Work item
Output the lines of the entries below beginning at the one with "Task: Expand AmazonS3ReadOnlyAccess" and ending with the last, exactly as written and without pictures.

*** Opening Provided records ***

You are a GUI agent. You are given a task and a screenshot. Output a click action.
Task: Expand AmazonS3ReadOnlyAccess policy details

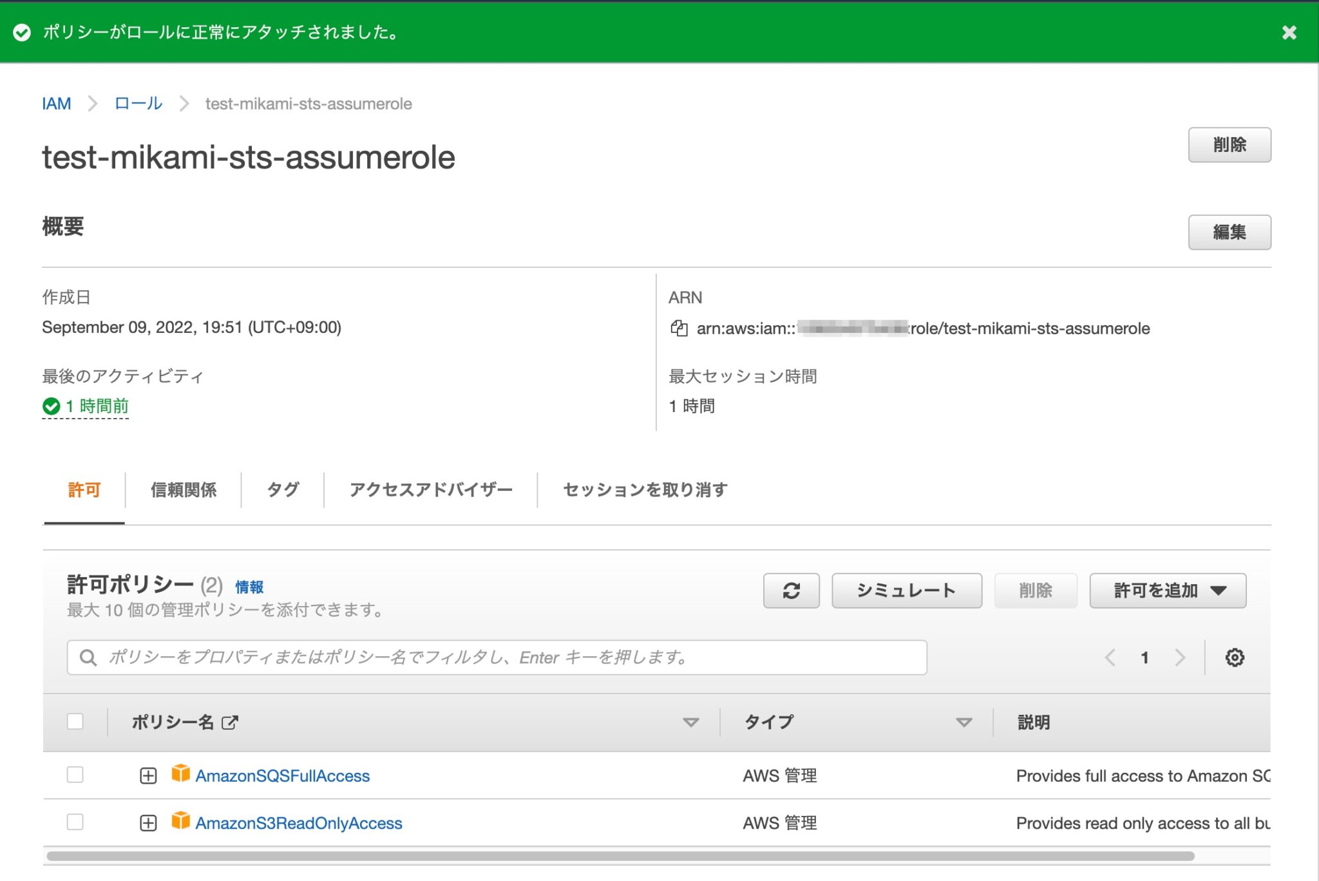[x=148, y=822]
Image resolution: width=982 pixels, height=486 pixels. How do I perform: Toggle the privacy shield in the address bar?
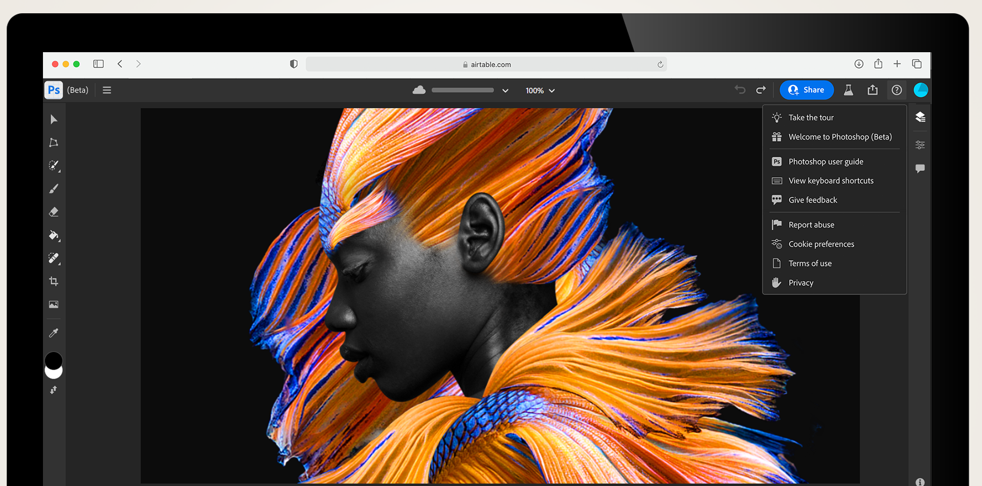(x=293, y=64)
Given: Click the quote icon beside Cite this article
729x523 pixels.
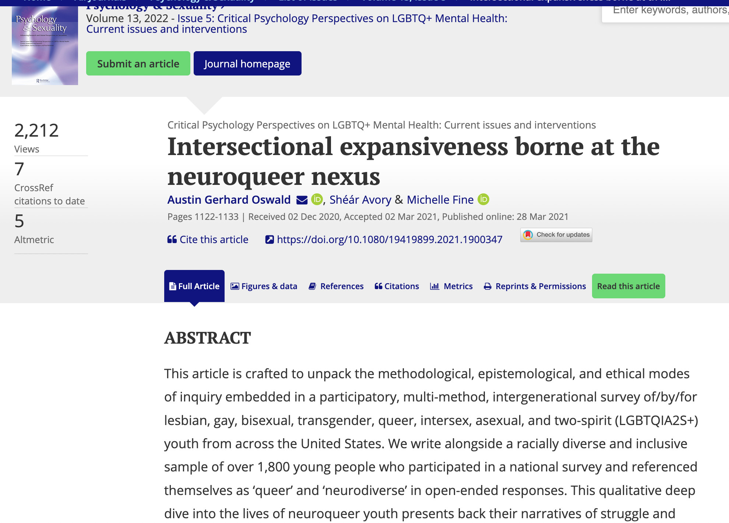Looking at the screenshot, I should pos(172,239).
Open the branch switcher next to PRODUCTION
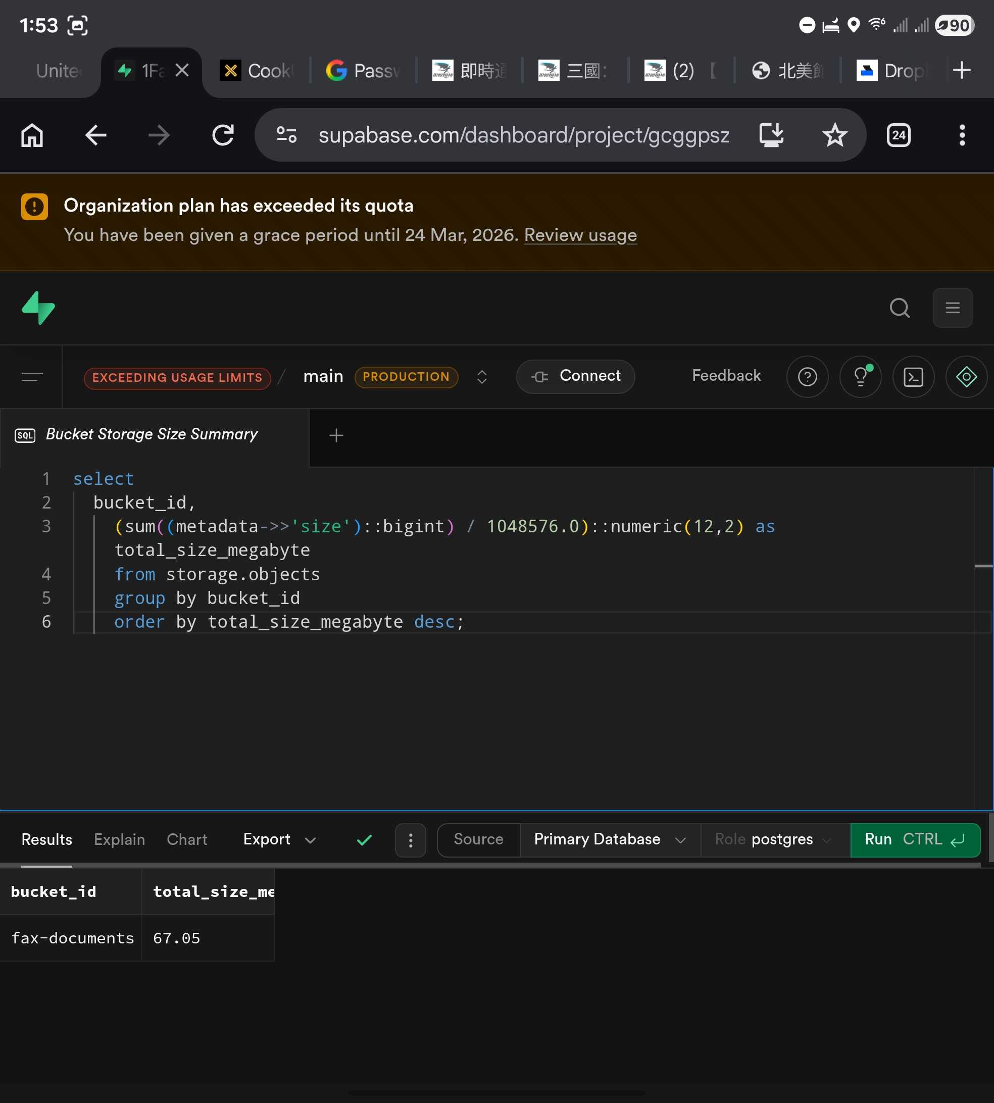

*** Closing Provided records ***

Solution to this task
Task: Expand AmazonS3ReadOnlyAccess policy details

[x=148, y=822]
Image resolution: width=982 pixels, height=486 pixels. How do I perform: Toggle the privacy shield in the address bar?
(x=293, y=64)
Given: Click the quote icon beside Cite this article
729x523 pixels.
Looking at the screenshot, I should pos(172,239).
Open the branch switcher next to PRODUCTION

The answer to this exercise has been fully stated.